N <- nrow(param_draws)
predicted_y_simpler <- vector("numeric", N)
for (i in 1:N){
    predicted_y_simpler[i] <- param_draws[i, "beta0"] + candidate_x * param_draws[i, "beta1"] + 
        rnorm(
            1, mean = 0, 
            sd = sqrt(exp(param_draws[i, "eta"]))
        )
}

head(predicted_y_simpler)

[1] 4.802092 6.706397 7.073450 6.118750 6.757717 7.461254

Let’s now get the 95% prediction interval for the predicted values, and compare them with the expected values predicted interval earlier

Code

pv_range <- 
    quantile(
        predicted_y_simpler, 
        probs = c(0.025, 0.500, 0.975)
    )

pv_range

    2.5%      50%    97.5% 
4.766300 5.895763 7.055408 

So, whereas the median is similar to before, 5.90, the 95% interval is now from 4.77 to 7.06³. This compares with the 5.51 to 6.29 range for the expected values. Let’s now plot this predicted value range just as we did with the expected values:

Code

toy_df |> 
    ggplot(aes(x = x, y = y)) + 
    geom_point() + 
    annotate("point", x = candidate_x, y =  pv_range[2], size = 1.2, shape = 2, colour = "blue") + 
    annotate("segment", x = candidate_x, xend=candidate_x, y = pv_range[1], yend = pv_range[3], colour = "red")

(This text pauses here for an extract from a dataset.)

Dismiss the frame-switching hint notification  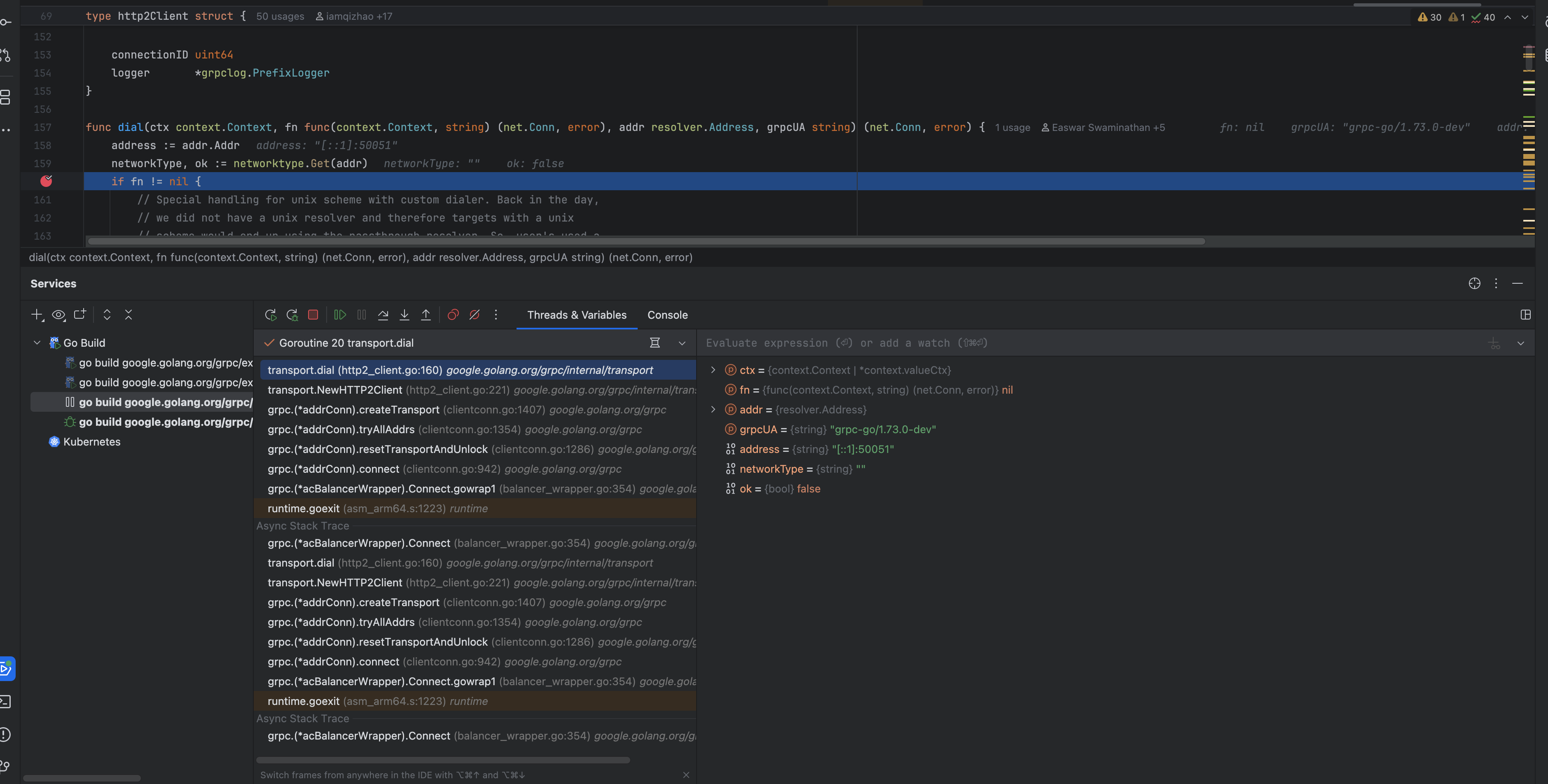(686, 775)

Clearly considerably wider.

Summary

This post is hopefully where our toy dataset, which we’ve been hauling with us since post five, can finally retire, happy in the knowledge that it’s taken us through some of the toughest parts of this blog series. The ideas developed over the last few posts can now finally be applied to answering some questions that are actually (or arguably) interesting!

Coming up

The next post covers the same kind of exercise we’ve performed for standard linear regression - specifying the likelihood function, and fitting it using optim() - but for logistic regression instead. This same kind of exercise could be repeated for all kinds of other model types. But hopefully this one additional example is sufficient.

References

King, Gary, Michael Tomz, and Jason Wittenberg. 2000. “Making the Most of Statistical Analyses: Improving Interpretation and Presentation.” American Journal of Political Science 44: 341355. http://gking.harvard.edu/files/abs/making-abs.shtml.

Footnotes

1. Where \(\sigma^2\) is from \(\eta\) and we defined \(e^{\eta} = \sigma^2\), a transformation which allowed optim() to search over an unbounded rather than bounded real number line

2. It can be easier to see this by using the more conventional way of expressing Normal linear regression: \(Y_i = x_i \beta + \epsilon\), where \(\epsilon \sim Normal(0, \sigma^2)\). The expectation is therefore \(E(Y_i) = E( x_i \beta + \epsilon ) = E(x_i \beta) + E(\epsilon)\). For the first part of this equation, \(E(x_i \beta) = x_i \beta\), because the systematic component is always the same value, no matter how many times a draw is taken from the model. And for the second part, \(E(\epsilon) = 0\), because Normal distributions are symmetrical around their central value over the long term: on average, every large positive value drawn from this distribution will become cancelled out by an equally large negative value, meaning the expected value returned by the distribution is zero. Hence, \(E(Y) = x_i \beta\).

3. Because these estimates depend on random variation, these intervals may be slightly different to two decimal places than the values I’m quoting here.